At a strategy meeting with hospital administrators, Dr. Chassin proposed using the heart-failure program as a bargaining chip. By turning it into a permanent program, Mount Sinai would reduce hospitalization rates of heart-failure patients, saving the state money. At the same time, the higher Medicaid reimbursements Mount Sinai's clinic would enjoy as a DTC would cut its annual losses by several million dollars a year. Part of those savings would fund the heart-failure program and the rest would flow to Mount Sinai's bottom line.

One Unknown

One unknown in the financial equation was how much revenue Mount Sinai would lose by improving its patients' health. Dr.
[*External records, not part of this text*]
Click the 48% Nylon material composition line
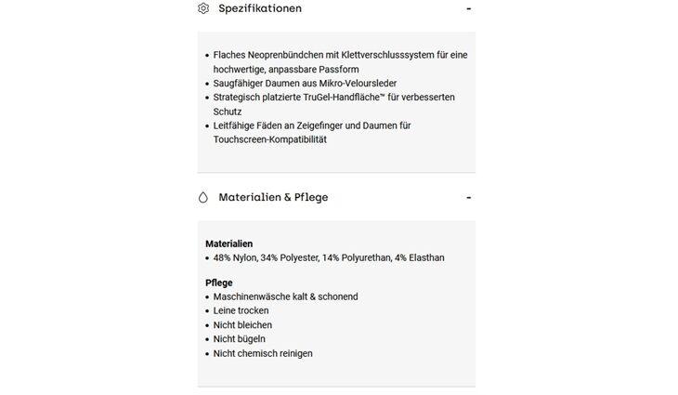This screenshot has width=678, height=395. tap(329, 257)
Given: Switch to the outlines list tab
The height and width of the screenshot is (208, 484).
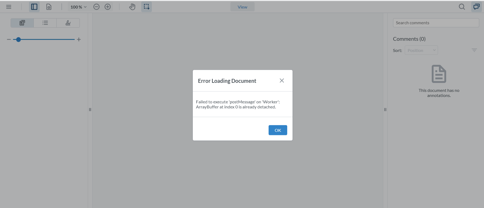Looking at the screenshot, I should (45, 23).
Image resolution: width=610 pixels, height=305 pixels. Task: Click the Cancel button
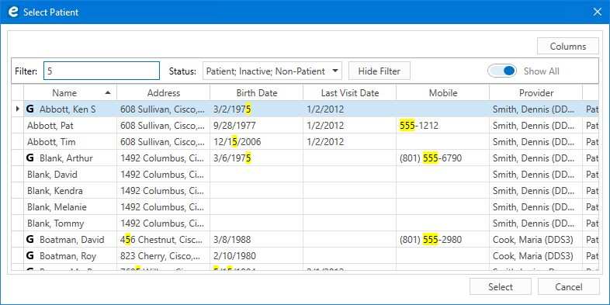tap(568, 286)
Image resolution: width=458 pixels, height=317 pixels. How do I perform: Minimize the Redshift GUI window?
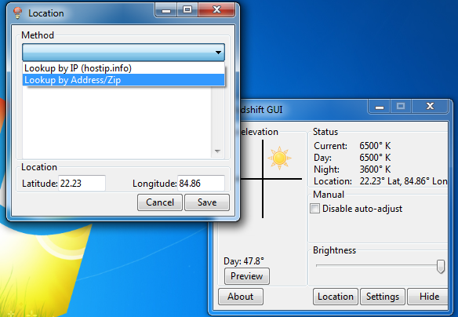[379, 107]
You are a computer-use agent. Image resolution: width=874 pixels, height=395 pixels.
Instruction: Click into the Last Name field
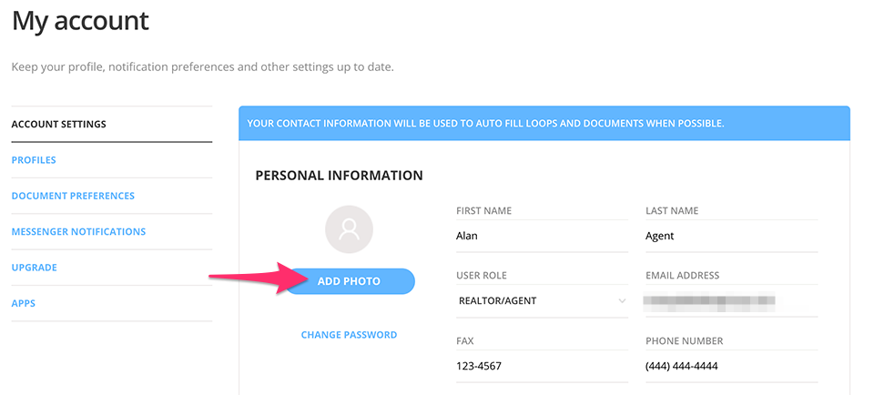click(x=731, y=236)
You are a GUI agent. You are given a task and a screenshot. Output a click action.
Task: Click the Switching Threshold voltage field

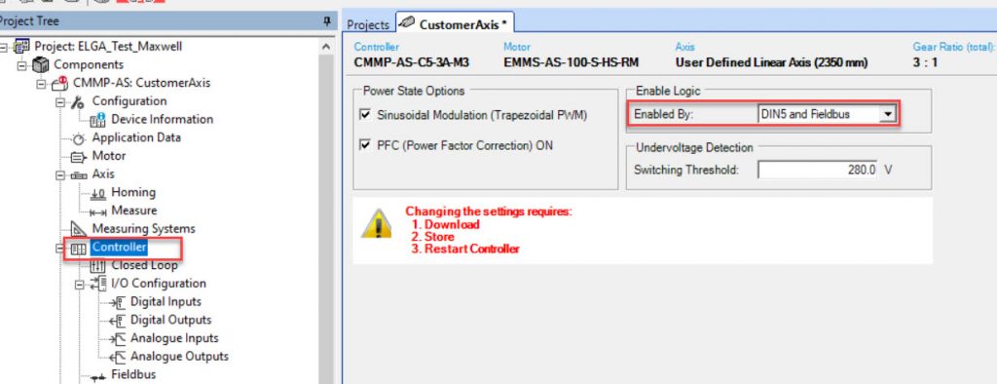coord(818,171)
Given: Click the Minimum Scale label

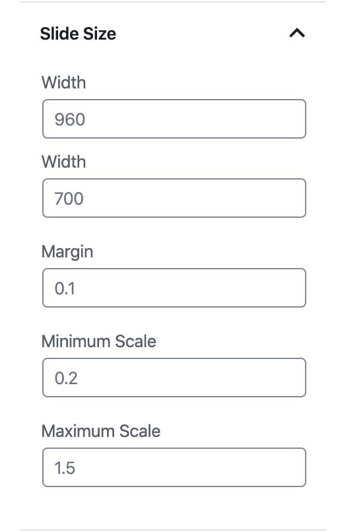Looking at the screenshot, I should pyautogui.click(x=99, y=341).
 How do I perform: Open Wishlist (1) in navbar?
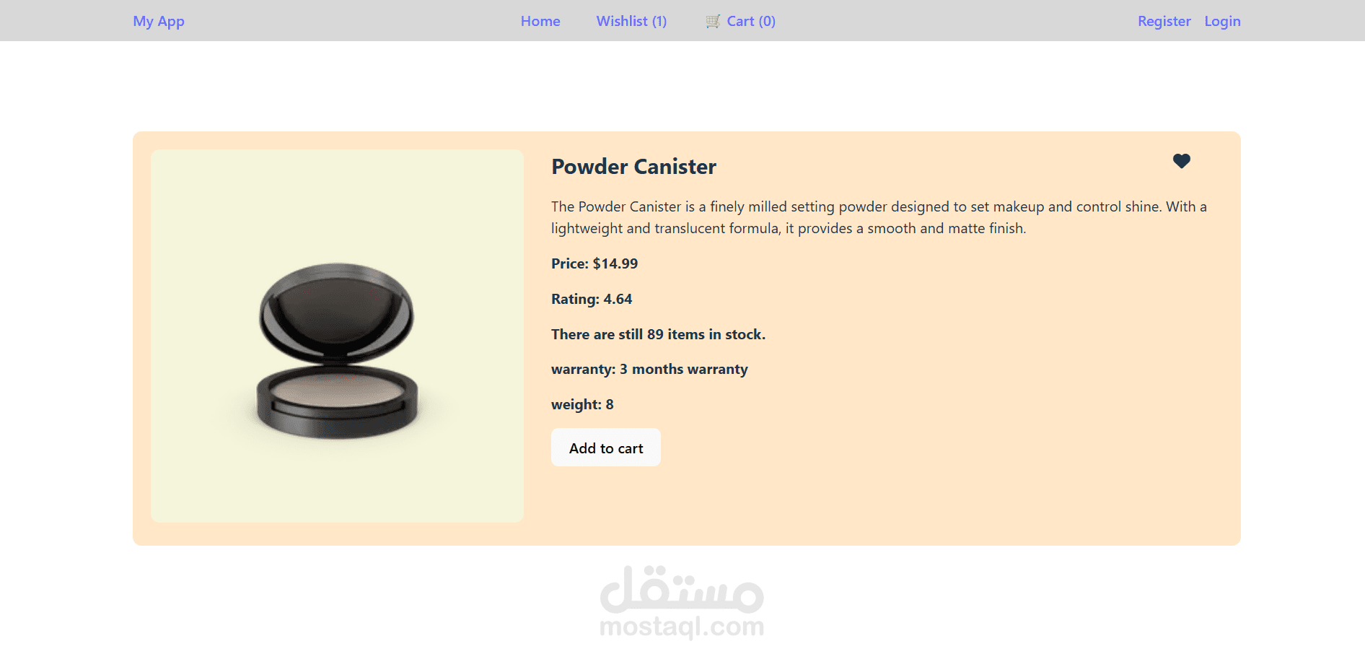(631, 21)
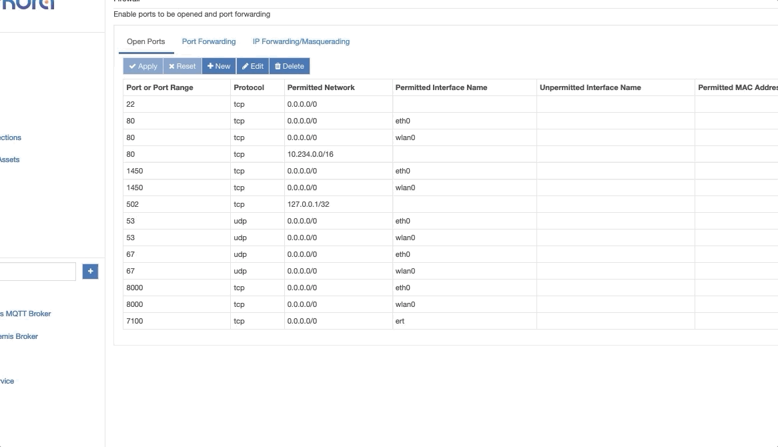
Task: Open the IP Forwarding/Masquerading tab
Action: tap(300, 41)
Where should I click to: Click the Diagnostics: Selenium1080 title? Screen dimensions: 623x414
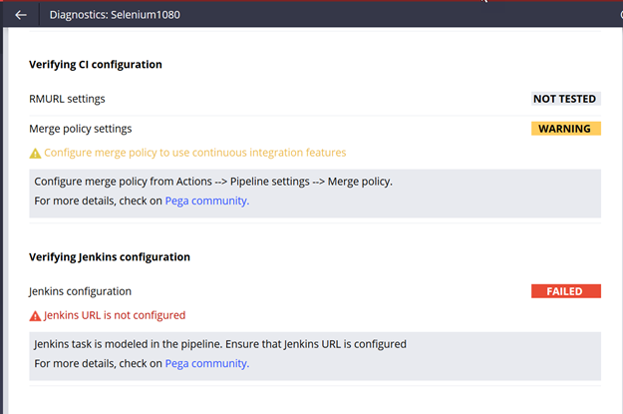pyautogui.click(x=115, y=15)
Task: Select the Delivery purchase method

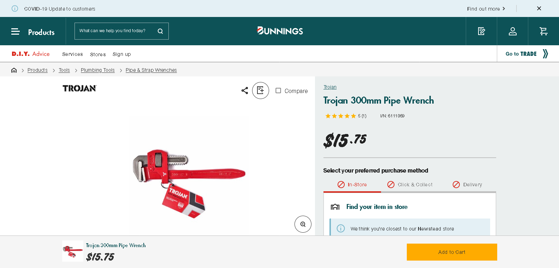Action: coord(467,184)
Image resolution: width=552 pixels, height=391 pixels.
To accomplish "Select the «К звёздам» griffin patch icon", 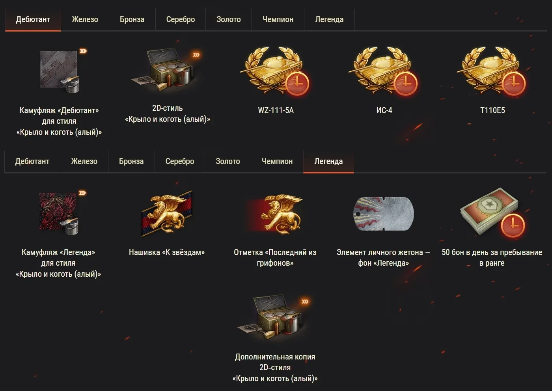I will [167, 213].
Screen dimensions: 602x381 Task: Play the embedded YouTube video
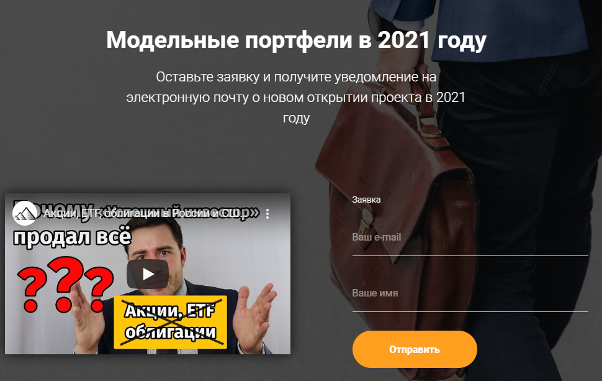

Davis says he didn't worry; with Mount Sinai's occupancy rate around 95%, he figured the hospital could replace heart-failure admissions with more lucrative, non-Medicaid patients, such as those getting hip replacements. "Having fewer heart-failure hospitalizations is actually very good for Mount Sinai," he says.

The state agreed, hoping that the increase in reimbursements would be outweighed by the reduction in hospital bills. The heart-failure program resumed as a permanent program in September 2005 and so far about 40 East Harlem residents have been enrolled. One of them is Rafael Mulero, a 43-year-old father of six who was diagnosed with the disease in his late 30s after suffering a heart attack while lifting crates at his warehouse job.

Mr. Mulero was a talented baseball player in his youth. As a teenager, he played third base for a high school in San Antonio. But he says he blew out his knee on the day Texas Rangers scouts came to see him play. "They were going to draft me," he recalls wistfully.

These days, Mr. Mulero is too weak to play baseball or work. He spends his days at home in a Harlem high rise minding his 2-year-old twins. Mr. Mulero's wife works at a pharmacy and brings home his medicine. Like many heart-failure patients, Mr. Mulero also suffers from diabetes, requiring three daily injections of insulin.

The Mount Sinai program has changed the way he eats. Before enrolling last fall, he says he doused his food in Adobo and Sofrito, two salty seasonings, and ate a lot of fast and fried food. He now uses Mrs. Dash salt-free seasoning and bakes dishes, instead of frying them, eats a lot of rice and beans, and tries to limit pizza to once a month.

Two years ago, Mr. Mulero weighed 260 pounds. Today, his weight is 197 pounds. Since December, his sodium consumption readings have come in below 2,000 mg a day -- the threshold Mount Sinai doctors recommend heart-failure patients not cross.

On a recent afternoon, Mr. Mulero was sitting in his living room watching a Mets game. He said he had regained his motivation to stay healthy. Glancing toward his young twins, he said: "I want to see these two graduate from college."

Ms. Soto, the frequent ER visitor, joined the program in January. She was born in Puerto Rico and came to the mainland U.S. as a child. Heart disease runs in her family. Her mother died of heart failure, and her father wears a pacemaker.

She used to mind her grandchildren while her daughter was at work, but she had to stop because she could no longer keep up with them. On some days, just walking across her living room leaves her out of breath.

Her first sodium reading came in at 4,007 mg a day, double the maximum recommended dose. She says the program has been helpful by providing her with a support network. "You have somebody to call when you have questions," she says. Ms. Soto now avoids the neighborhood bodegas and lingers in the supermarket aisles reading food labels. After she followed the program, her sodium reading dropped to 1,707.